• Stored items:

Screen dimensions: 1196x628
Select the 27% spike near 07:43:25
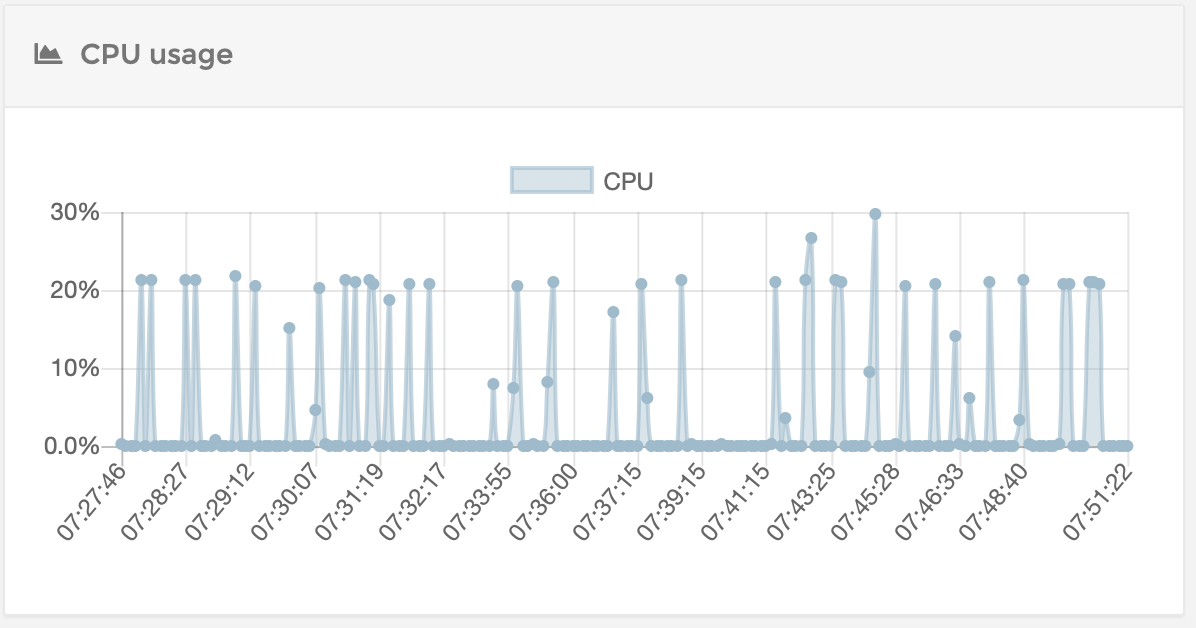(x=810, y=237)
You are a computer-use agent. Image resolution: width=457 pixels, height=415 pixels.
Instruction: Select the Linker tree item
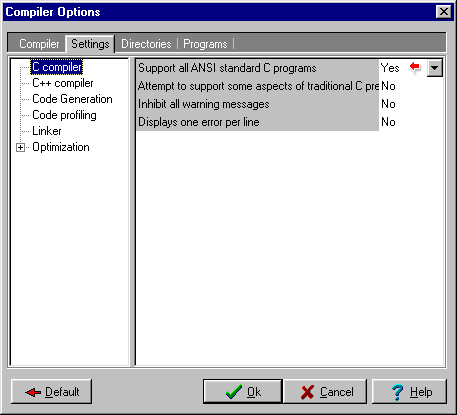(x=47, y=131)
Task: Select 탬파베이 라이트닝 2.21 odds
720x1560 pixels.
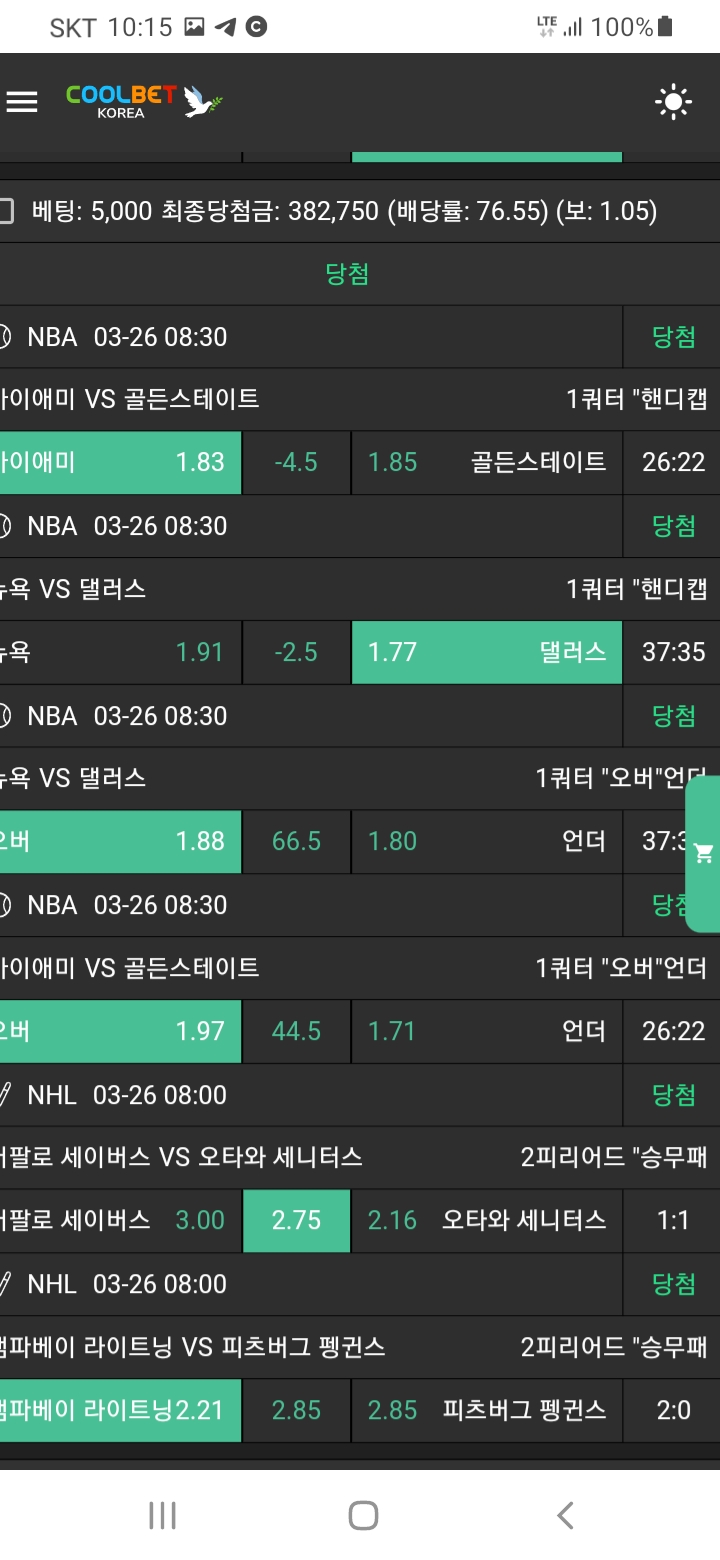Action: [120, 1410]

• Your instructions: Only the wording of the records is wanted: copy it all exactly and omit the pictures.

• Written solution:
Screen dimensions: 1196x628
Select the 27% spike near 07:43:25
(x=810, y=237)
You are a computer-use agent. Image resolution: width=457 pixels, height=415 pixels.
Instruction: Select the Linker tree item
(x=47, y=131)
Task: Select 탬파베이 라이트닝 2.21 odds
720x1560 pixels.
Action: [120, 1410]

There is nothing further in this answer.